#### TASK ITEM:
Wherever the string "Choose" appears in the listing, copy that line.

START EXERCISE DATA

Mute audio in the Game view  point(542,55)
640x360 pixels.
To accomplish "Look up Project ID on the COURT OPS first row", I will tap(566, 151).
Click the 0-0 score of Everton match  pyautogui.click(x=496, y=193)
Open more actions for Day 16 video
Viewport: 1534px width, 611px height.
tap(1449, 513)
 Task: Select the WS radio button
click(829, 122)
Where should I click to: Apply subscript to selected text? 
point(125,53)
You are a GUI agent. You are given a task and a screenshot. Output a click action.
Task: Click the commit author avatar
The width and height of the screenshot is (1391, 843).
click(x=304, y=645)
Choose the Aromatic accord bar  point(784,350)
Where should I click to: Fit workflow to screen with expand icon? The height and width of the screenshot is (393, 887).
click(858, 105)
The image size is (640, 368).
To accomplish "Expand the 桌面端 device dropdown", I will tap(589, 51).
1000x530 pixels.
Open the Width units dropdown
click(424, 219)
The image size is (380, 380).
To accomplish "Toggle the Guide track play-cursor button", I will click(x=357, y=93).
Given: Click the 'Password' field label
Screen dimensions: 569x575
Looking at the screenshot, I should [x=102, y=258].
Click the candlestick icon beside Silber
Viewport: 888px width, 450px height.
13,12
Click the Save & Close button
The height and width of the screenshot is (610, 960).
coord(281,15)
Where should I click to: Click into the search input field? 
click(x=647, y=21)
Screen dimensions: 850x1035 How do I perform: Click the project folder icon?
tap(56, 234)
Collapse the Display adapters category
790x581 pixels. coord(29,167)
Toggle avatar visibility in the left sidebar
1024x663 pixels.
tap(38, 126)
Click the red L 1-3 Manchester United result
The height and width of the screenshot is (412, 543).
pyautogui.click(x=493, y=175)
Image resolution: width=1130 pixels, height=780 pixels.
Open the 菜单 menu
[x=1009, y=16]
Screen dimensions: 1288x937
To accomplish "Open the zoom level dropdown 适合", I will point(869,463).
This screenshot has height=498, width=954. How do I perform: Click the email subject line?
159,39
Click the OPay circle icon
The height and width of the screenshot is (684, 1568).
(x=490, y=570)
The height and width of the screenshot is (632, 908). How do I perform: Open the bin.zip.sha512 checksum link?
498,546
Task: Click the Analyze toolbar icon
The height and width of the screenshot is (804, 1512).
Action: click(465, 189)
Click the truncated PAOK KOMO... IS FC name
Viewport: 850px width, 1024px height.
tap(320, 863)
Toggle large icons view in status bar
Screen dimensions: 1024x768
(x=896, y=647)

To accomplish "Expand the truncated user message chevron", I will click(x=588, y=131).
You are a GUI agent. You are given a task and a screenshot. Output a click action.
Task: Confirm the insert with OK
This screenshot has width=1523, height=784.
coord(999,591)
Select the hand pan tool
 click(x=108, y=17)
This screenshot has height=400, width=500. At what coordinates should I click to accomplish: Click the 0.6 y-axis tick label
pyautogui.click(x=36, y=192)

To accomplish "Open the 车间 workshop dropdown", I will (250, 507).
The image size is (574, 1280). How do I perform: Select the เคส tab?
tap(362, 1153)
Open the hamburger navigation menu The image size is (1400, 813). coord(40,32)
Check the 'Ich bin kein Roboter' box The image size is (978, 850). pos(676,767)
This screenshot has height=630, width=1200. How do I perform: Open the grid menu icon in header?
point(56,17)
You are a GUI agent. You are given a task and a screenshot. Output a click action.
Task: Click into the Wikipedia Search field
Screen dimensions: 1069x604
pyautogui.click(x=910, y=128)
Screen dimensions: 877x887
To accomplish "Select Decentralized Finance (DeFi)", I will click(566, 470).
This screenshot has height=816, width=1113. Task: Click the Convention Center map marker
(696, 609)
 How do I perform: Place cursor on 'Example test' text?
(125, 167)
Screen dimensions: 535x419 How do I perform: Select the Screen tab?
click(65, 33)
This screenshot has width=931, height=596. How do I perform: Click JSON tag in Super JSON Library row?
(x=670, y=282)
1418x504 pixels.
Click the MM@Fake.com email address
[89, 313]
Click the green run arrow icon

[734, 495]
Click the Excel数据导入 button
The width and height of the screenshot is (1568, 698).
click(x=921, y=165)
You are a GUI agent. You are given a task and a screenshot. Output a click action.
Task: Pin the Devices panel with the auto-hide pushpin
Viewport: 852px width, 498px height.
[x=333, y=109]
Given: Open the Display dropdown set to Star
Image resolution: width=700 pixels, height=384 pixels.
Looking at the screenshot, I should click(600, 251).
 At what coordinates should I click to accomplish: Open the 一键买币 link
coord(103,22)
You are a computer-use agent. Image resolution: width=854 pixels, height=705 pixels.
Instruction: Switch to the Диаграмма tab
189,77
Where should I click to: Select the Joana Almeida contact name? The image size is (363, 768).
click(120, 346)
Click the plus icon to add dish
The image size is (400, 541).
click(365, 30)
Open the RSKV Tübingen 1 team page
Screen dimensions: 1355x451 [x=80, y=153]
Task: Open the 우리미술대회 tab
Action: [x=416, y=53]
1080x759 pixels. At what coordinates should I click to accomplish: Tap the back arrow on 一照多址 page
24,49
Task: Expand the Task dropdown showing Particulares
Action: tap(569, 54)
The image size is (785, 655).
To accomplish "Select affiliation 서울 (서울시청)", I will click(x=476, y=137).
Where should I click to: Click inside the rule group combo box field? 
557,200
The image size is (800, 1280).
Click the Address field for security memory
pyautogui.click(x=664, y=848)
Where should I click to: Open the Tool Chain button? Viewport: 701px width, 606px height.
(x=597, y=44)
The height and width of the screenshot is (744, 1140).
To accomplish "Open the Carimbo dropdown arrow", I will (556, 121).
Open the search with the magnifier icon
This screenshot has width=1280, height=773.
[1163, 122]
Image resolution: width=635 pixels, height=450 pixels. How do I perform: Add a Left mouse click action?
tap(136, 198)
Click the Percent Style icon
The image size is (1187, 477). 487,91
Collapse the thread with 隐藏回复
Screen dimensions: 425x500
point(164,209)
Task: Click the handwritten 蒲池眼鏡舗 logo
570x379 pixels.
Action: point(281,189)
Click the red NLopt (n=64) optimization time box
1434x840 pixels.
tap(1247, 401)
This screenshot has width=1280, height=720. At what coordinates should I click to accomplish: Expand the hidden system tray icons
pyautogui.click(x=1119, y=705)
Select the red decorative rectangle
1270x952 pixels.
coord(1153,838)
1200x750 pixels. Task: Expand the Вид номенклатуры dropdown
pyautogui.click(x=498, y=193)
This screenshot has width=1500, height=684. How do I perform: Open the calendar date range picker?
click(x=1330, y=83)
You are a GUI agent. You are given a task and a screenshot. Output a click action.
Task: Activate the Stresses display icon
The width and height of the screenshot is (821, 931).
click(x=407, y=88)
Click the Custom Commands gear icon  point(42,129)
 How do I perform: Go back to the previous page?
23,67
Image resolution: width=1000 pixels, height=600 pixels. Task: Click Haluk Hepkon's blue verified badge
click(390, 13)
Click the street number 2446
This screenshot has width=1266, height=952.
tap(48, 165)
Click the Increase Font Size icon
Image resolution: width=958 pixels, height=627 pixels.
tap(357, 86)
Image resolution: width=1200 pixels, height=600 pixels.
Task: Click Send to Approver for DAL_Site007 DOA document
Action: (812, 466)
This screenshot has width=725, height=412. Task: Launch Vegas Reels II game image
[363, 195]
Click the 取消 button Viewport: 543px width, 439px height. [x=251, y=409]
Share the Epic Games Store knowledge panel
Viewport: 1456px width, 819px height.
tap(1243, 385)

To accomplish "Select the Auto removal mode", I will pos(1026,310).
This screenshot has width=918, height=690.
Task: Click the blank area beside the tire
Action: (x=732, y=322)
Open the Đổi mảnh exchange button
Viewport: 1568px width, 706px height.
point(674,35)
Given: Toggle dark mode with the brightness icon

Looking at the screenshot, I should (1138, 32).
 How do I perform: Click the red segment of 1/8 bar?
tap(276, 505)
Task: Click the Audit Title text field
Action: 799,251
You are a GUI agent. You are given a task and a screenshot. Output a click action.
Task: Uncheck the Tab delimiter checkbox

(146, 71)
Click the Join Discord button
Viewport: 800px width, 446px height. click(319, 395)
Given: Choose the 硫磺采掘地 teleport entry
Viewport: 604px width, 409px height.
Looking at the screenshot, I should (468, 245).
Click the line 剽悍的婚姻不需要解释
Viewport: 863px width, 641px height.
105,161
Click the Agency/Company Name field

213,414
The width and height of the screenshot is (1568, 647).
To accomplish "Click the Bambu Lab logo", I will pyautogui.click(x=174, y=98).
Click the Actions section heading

END EXERCISE DATA

#### THE COMPLETED TASK:
Choose the Aromatic accord bar  point(784,350)
Given: Choose the 硫磺采掘地 teleport entry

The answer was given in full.